EXTRAIT À LIRE
========
Par conséquent, la taxe annuelle sur les OPC n’entre pas dans le champ d’application de la directive 69/335. Cette dernière ne s’oppose dès lors pas à ce que les OPC de droit étranger soient assujettis à une telle taxe.

27

Partant, il y a lieu de répondre à la première question que les articles 2, 4, 10 et 11 de la directive 69/335 doivent être interprétés en ce sens qu’ils ne s’opposent pas à une législation d’un État membre établissant une taxe annuelle sur les OPC, telle que celle en cause au principal, qui assujettit à cette taxe les OPC de droit étranger qui placent des parts dans cet État membre.

Sur la quatrième question

28

Par sa quatrième question, la juridiction de renvoi demande, en substance, si la directive 85/611, le cas échéant lue en combinaison avec l’article 10 CE et l’article 293, deuxième tiret, CE, doit être interprétée en ce sens qu’elle s’oppose à une législation d’un État membre établissant une taxe annuelle sur les OPC, telle que celle en cause au principal, qui assujettit à cette taxe les OPC de droit étranger qui placent des parts dans cet État membre.

29

Le gouvernement belge estime que cette question est irrecevable, car la juridiction de renvoi n’indique pas les articles de la directive 85/611 dont elle sollicite l’interprétation ni les raisons qui l’ont conduite à s’interroger sur l’interprétation de cette directive.

30

Toutefois, il ressort du libellé de cette question que la juridiction de renvoi se demande si la directive 85/611, lue en combinaison avec l’article 10 CE et l’article 293, deuxième tiret, CE, fait obstacle à une imposition telle que la taxe annuelle sur les OPC, dans la mesure où celle-ci porterait atteinte à l’objectif principal de ladite directive de faciliter la commercialisation des parts d’OPCVM dans l’Union. Ces indications sont suffisantes pour permettre à la Cour de lui fournir les éléments d’interprétation utiles à la solution du litige au principal. Cette question est, dès lors, recevable.

31

Quant au fond, il résulte des deuxième à quatrième considérants de la directive 85/611 que, en vue d’assurer la libre commercialisation des parts des OPCVM au sein de l’Union, cette directive tendait à coordonner les législations nationales qui régissent les OPCVM, de manière, d’une part, à rapprocher, dans l’Union, les conditions de concurrence entre ces organismes et, d’autre part, à assurer une protection plus efficace et plus uniforme des participants. À ces fins, ladite directive établissait des règles minimales communes en ce qui concerne l’agrément, le contrôle, la structure, l’activité et les informations que les OPCVM doivent publier (arrêt du 11 septembre 2014, Gruslin, C‑88/13, EU:C:2014:2205, point 33).
========
TÂCHES À FAIRE
1/ Répondez à ces questions sur l'extrait consacré à la taxe annuelle sur les OPC :
(a) Quels articles de la directive 69/335 sont mentionnés dans la réponse apportée à la première question ?
(b) Quel gouvernement juge la quatrième question irrecevable ?
(c) D'après l'extrait, quel est l'objectif principal de la directive 85/611 ?
2/ Rédigez la suite de l'extrait consacré à la taxe annuelle sur les OPC, à partir de sa dernière phrase.

(Données sur la localisation de cibles visibles)
========
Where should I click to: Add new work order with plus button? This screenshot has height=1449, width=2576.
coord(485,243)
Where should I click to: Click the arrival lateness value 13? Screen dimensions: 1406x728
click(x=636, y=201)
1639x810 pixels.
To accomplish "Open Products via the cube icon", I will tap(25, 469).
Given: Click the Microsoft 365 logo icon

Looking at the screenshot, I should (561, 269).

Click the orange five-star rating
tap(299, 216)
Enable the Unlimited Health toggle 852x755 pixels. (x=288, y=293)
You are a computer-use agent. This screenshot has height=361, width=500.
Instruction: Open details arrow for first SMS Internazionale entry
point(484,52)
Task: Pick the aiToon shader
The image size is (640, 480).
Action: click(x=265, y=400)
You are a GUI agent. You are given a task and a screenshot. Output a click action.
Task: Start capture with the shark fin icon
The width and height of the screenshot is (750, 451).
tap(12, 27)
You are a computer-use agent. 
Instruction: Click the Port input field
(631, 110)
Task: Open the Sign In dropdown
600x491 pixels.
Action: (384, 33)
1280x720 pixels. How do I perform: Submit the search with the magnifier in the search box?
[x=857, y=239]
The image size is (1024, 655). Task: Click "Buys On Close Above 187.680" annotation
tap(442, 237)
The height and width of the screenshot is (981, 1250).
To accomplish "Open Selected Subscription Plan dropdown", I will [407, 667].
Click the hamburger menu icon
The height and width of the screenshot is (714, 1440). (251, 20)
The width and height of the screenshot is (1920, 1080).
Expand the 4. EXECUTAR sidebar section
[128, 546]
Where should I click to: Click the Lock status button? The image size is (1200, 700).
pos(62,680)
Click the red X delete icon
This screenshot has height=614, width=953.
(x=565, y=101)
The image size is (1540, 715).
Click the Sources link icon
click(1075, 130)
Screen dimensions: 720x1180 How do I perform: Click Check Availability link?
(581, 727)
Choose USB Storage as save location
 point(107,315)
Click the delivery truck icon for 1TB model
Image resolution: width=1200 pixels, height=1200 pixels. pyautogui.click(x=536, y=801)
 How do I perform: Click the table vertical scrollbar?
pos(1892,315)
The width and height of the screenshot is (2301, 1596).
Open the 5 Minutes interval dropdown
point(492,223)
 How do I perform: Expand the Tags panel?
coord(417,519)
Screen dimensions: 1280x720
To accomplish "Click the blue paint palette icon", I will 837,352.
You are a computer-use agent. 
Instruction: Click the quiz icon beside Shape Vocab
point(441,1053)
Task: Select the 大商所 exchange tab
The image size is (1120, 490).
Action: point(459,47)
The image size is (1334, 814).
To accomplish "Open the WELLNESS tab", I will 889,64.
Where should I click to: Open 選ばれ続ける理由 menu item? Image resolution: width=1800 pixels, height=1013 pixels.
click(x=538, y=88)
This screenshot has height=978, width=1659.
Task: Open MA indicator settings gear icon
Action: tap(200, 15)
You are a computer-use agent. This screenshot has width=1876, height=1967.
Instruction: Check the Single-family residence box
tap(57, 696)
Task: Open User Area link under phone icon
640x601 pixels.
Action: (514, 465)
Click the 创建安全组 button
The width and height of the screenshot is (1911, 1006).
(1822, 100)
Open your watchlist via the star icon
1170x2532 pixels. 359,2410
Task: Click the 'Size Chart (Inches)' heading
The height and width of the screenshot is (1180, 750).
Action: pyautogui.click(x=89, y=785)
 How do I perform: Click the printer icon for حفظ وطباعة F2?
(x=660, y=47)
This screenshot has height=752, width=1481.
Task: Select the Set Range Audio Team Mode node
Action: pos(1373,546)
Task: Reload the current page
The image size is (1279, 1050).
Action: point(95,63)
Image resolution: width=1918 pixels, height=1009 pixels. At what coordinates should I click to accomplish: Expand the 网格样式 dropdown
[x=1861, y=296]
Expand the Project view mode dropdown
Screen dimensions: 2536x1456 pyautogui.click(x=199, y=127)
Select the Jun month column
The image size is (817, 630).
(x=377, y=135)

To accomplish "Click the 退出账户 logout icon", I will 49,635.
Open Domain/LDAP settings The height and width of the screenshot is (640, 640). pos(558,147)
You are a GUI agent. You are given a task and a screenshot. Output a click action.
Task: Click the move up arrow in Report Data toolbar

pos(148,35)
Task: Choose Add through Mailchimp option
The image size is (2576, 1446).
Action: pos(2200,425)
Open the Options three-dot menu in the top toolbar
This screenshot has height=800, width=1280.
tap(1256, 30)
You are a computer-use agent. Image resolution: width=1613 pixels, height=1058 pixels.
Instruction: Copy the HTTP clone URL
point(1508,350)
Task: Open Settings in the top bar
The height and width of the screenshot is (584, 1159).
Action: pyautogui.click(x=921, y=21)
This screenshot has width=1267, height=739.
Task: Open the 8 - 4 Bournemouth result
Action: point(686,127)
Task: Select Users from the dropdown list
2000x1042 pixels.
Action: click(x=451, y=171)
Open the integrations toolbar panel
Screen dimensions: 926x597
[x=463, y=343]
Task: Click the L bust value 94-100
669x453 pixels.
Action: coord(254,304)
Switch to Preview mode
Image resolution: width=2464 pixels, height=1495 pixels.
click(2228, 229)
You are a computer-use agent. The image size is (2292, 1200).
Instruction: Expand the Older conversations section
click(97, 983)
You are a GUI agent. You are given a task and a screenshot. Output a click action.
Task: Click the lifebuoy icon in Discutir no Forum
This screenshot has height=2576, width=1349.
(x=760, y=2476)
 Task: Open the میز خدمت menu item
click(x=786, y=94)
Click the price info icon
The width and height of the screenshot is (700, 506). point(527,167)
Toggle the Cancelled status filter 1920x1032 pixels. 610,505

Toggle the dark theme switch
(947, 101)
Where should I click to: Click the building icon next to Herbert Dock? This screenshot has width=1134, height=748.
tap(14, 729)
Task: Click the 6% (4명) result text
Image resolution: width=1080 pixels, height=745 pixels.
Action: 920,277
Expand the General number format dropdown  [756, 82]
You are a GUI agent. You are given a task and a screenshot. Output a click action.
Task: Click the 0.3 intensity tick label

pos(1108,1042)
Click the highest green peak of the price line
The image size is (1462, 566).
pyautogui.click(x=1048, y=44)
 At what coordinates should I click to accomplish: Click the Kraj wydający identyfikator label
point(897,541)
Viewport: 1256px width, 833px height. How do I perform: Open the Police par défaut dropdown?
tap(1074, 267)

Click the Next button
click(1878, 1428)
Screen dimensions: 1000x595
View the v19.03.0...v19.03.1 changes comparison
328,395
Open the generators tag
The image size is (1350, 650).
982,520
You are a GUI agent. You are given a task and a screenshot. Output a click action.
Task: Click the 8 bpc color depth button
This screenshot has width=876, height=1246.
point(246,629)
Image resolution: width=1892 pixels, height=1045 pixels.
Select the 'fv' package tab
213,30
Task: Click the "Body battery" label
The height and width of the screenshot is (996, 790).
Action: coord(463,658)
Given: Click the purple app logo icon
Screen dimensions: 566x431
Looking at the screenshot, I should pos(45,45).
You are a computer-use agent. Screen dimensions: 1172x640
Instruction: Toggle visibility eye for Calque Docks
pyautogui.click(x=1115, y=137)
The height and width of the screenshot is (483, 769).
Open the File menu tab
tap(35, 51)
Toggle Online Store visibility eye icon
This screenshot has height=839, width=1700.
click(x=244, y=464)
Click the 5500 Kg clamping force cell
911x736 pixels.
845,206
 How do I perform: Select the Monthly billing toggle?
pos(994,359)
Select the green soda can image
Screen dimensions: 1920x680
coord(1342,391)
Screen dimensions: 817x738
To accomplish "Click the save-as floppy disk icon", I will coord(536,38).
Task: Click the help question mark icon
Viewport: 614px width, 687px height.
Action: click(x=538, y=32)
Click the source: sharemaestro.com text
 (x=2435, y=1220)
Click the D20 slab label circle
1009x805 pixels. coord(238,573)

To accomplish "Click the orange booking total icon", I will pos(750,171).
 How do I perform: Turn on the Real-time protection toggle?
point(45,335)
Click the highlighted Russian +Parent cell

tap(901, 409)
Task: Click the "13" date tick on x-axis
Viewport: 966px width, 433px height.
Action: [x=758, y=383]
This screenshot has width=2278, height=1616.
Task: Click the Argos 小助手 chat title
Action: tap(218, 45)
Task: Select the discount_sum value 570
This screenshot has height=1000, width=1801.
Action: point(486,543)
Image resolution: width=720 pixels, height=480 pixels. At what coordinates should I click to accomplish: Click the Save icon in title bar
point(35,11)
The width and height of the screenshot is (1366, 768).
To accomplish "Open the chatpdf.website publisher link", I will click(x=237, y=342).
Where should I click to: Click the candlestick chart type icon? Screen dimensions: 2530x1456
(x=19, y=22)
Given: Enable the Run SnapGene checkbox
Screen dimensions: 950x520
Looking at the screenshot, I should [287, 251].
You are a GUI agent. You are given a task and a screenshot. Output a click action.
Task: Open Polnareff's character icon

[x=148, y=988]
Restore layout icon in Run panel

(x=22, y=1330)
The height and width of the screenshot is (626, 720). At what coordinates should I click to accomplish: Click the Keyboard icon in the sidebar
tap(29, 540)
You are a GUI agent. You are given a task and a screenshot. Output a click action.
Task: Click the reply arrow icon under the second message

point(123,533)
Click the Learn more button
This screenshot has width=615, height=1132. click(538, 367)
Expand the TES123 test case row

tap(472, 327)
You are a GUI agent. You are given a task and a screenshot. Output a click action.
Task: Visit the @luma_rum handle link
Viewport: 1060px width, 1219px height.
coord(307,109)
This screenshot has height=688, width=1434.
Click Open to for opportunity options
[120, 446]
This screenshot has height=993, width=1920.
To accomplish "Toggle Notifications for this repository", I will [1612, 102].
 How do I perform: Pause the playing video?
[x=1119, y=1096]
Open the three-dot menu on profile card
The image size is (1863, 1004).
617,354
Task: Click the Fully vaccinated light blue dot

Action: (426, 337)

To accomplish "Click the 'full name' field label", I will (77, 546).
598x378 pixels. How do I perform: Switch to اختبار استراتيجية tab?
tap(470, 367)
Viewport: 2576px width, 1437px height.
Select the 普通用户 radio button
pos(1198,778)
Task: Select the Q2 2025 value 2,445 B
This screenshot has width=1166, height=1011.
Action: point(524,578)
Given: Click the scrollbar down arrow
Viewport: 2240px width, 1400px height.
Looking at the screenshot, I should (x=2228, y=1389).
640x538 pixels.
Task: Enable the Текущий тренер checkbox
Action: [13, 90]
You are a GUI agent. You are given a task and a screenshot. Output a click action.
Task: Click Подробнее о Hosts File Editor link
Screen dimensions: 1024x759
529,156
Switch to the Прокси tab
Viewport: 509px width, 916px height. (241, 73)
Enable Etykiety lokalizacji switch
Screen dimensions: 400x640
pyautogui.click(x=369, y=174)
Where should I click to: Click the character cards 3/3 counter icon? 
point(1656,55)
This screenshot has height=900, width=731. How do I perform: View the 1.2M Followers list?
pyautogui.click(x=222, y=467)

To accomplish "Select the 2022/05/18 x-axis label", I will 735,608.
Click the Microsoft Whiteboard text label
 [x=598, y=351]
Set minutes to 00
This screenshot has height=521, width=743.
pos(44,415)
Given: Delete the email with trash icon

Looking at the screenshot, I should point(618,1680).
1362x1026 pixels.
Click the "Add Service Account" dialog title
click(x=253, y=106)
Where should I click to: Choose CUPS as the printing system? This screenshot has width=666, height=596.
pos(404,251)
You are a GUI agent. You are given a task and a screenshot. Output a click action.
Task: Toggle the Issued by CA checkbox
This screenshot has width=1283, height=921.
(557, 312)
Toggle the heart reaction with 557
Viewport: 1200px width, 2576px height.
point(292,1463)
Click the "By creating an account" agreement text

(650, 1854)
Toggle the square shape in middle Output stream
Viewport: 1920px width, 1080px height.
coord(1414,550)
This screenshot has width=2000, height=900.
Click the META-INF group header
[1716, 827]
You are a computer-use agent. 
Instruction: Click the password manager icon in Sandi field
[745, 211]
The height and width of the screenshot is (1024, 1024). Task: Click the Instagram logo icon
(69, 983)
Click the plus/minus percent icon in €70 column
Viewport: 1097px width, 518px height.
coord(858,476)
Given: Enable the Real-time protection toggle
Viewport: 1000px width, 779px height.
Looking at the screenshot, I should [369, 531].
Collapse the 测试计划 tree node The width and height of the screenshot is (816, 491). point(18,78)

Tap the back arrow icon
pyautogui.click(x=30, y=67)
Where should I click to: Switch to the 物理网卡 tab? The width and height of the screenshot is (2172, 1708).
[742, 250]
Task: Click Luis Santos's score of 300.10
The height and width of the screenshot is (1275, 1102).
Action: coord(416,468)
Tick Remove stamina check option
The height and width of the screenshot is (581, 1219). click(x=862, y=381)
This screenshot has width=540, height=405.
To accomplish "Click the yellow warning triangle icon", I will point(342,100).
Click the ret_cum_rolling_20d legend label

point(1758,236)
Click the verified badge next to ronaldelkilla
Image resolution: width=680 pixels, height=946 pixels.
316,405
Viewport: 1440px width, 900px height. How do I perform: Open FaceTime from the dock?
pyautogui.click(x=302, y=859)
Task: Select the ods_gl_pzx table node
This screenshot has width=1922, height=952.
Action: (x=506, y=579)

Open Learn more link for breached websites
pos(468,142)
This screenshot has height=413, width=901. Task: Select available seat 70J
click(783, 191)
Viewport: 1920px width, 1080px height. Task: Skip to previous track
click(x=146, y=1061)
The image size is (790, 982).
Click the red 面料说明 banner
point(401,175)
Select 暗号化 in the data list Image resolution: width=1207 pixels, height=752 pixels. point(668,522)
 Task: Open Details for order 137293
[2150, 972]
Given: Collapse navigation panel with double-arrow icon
========
RÉPONSES PAR TÂCHE
1/
(a) Les articles 2, 4, 10 et 11.
(b) Le gouvernement belge.
(c) Faciliter la commercialisation des parts d'OPCVM dans l'Union.

2/
32

Force est de constater que la fiscalité des OPCVM ne relevait pas du domaine régi par la directive 85/611 qui ne contenait aucune disposition relative à ce domaine. Néanmoins, l’article 44, paragraphe 3, de cette directive exigeait que les dispositions législatives, réglementaires et administratives applicables dans un État membre aux OPCVM et ne relevant pas du domaine régi par celle-ci devaient être appliquées de façon non discriminatoire.

33

Il s’ensuit que la taxe annuelle sur les OPC ne relève pas du domaine régi par la directive 85/611 et que, l’article 10 CE ainsi que l’article 293, deuxième tiret, CE ne pouvant modifier ce constat, ladite directive ne s’oppose pas non plus à l’assujettissement des OPC de droit étranger à une telle taxe, à condition que les dispositions y relatives soient appliquées de façon non discriminatoire, ce qui sera examiné dans le cadre des deuxième, troisième et sixième questions.

34

En conséquence, il y a lieu de répondre à la quatrième question que la directive 85/611, le cas échéant lue en combinaison avec l’article 10 CE et l’article 293, deuxième tiret, CE, doit être interprétée en ce sens qu’elle ne s’oppose pas à une législation d’un État membre établissant une taxe annuelle sur les OPC, telle que celle en cause au principal, qui assujettit à cette taxe les OPC de droit étranger qui placent des parts dans cet État membre, à condition que cette législation soit appliquée de façon non discriminatoire.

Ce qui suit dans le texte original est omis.